Saved entries:
────────────────

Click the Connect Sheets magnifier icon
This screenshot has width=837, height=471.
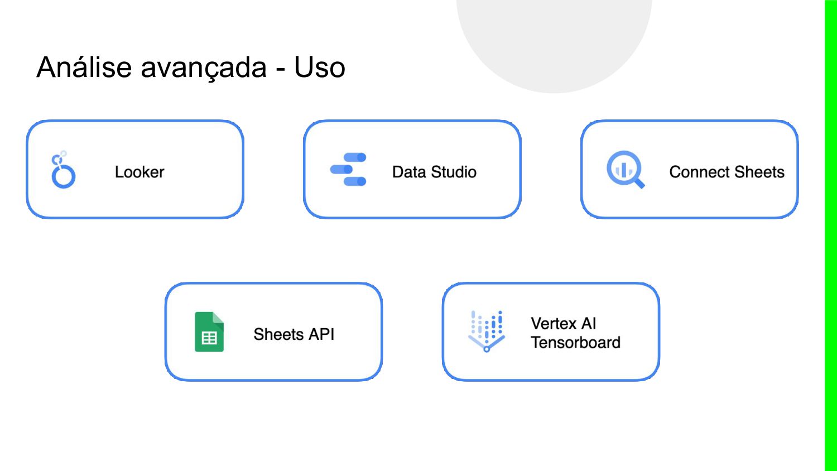click(x=625, y=169)
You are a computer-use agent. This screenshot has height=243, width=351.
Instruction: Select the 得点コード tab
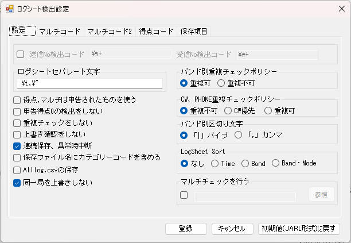156,32
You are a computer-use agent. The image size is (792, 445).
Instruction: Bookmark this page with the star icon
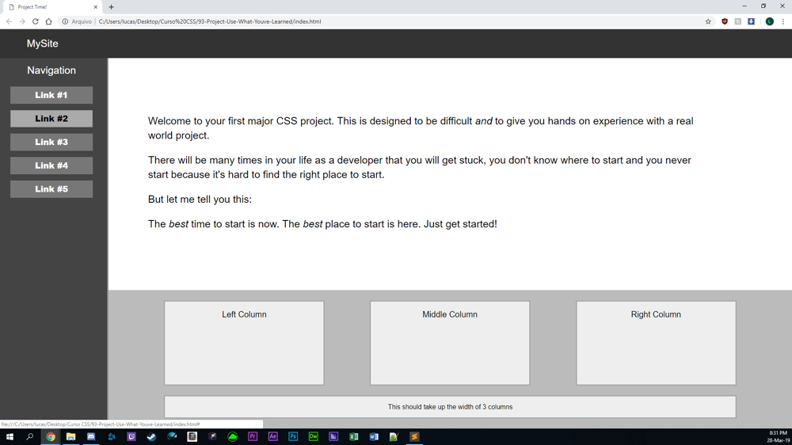[x=708, y=21]
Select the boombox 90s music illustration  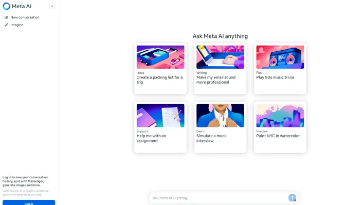click(x=280, y=57)
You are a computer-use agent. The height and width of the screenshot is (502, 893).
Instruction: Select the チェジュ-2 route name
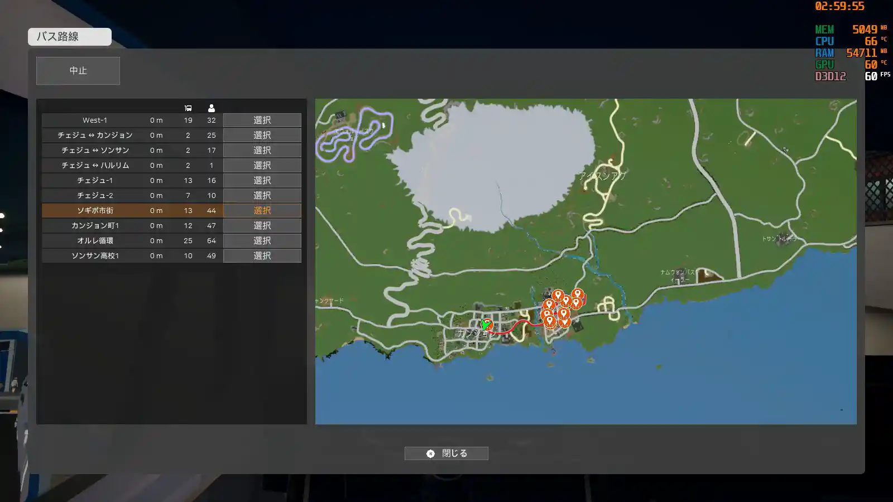(95, 196)
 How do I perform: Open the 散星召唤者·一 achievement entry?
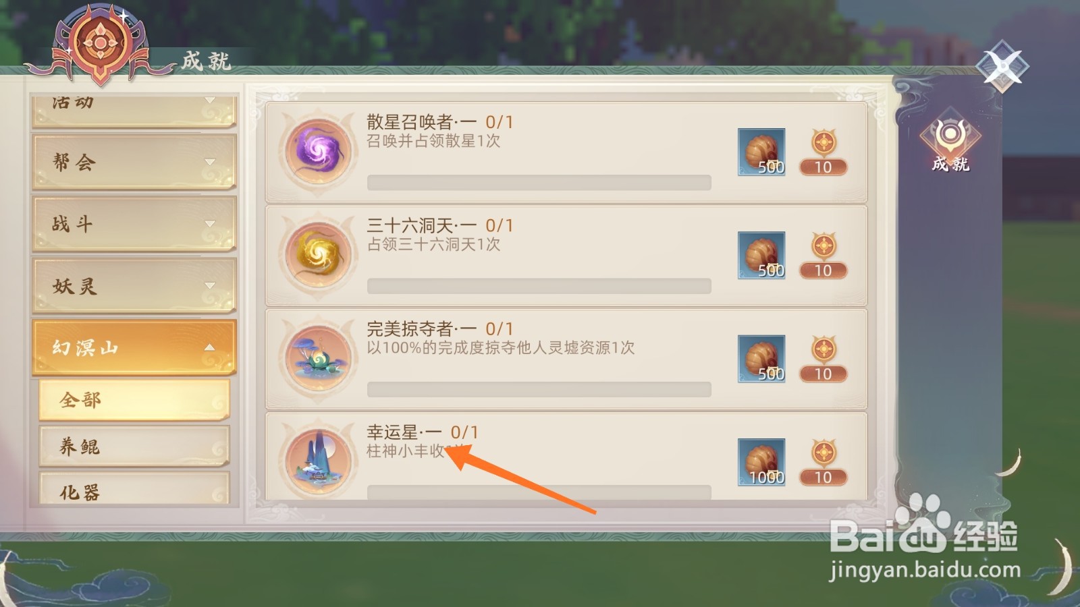[566, 152]
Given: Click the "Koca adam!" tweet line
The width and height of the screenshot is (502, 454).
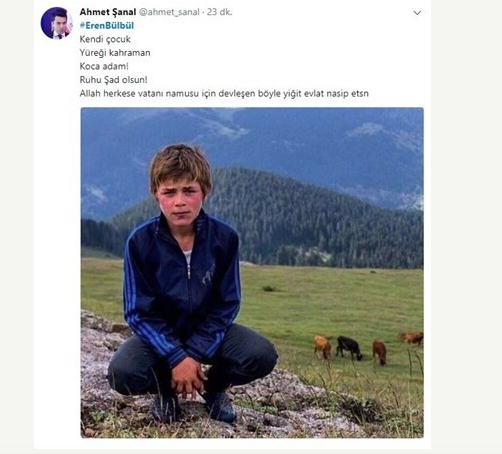Looking at the screenshot, I should pyautogui.click(x=104, y=66).
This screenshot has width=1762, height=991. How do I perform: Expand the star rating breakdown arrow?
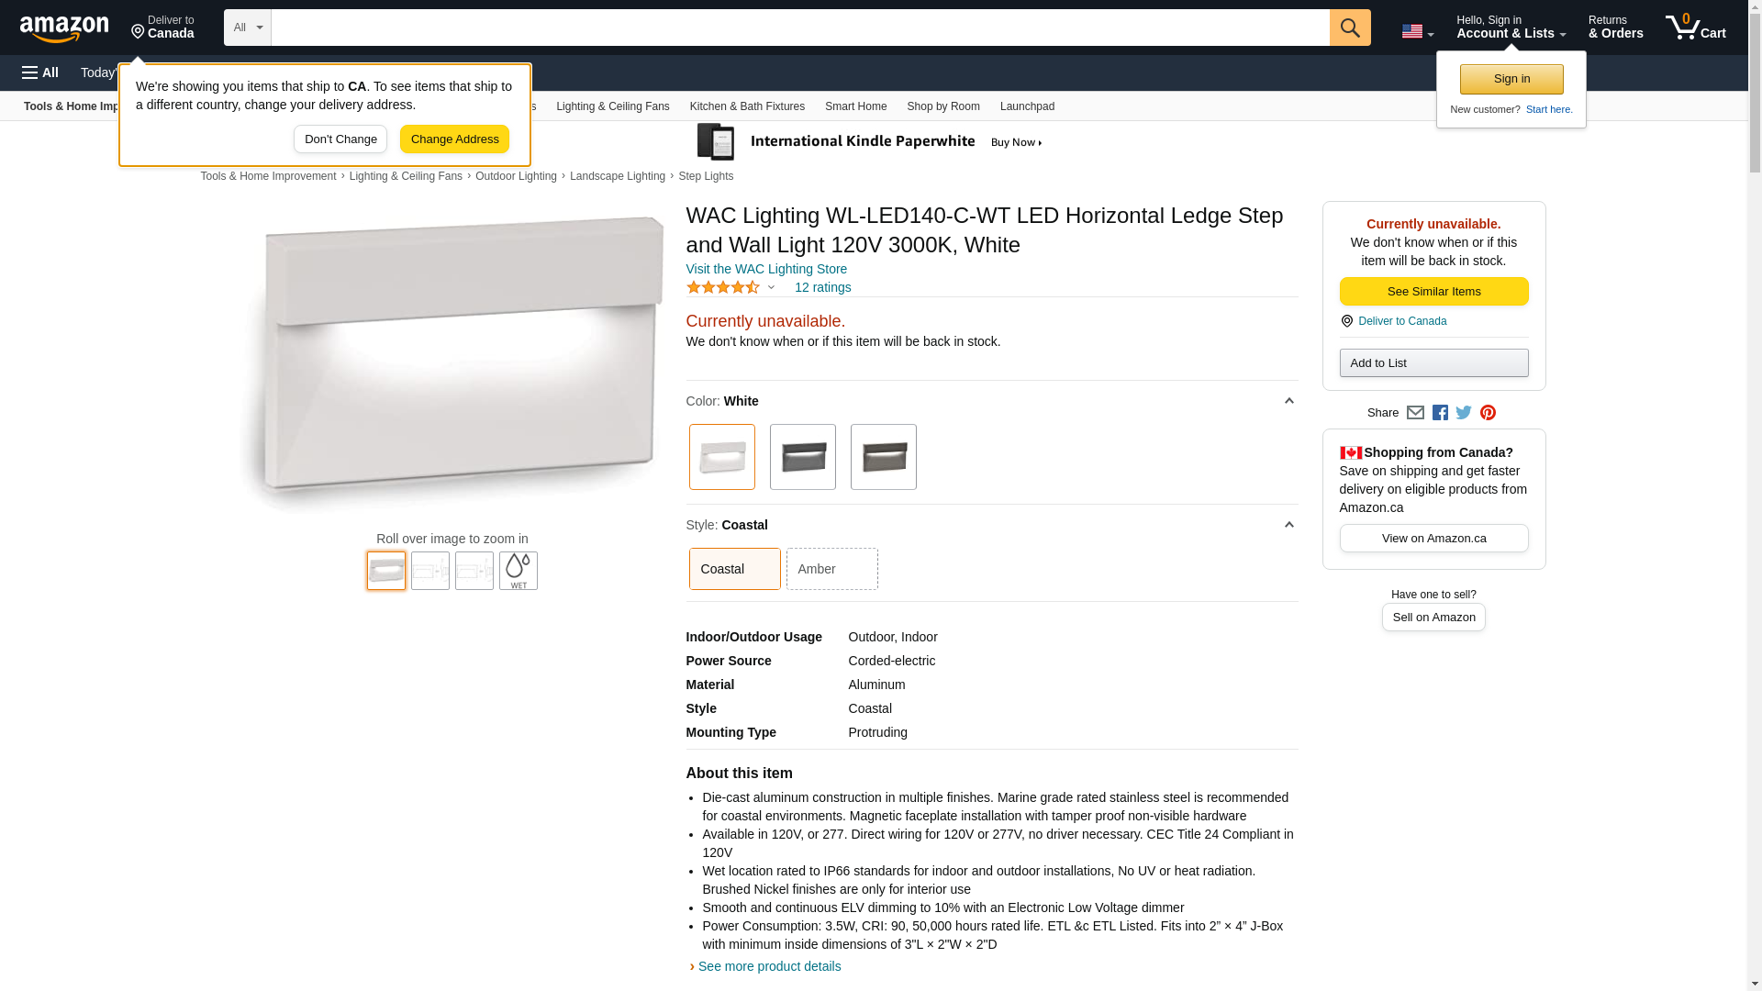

────────────────

*Work item:*
Show each line of the data that contains the string "computer".

*Task response:*
You are a computer-use agent. This screenshot has height=243, width=351.
You are a computer-use agent. The image size is (792, 445).
You are a computer-use agent. The height and width of the screenshot is (502, 893).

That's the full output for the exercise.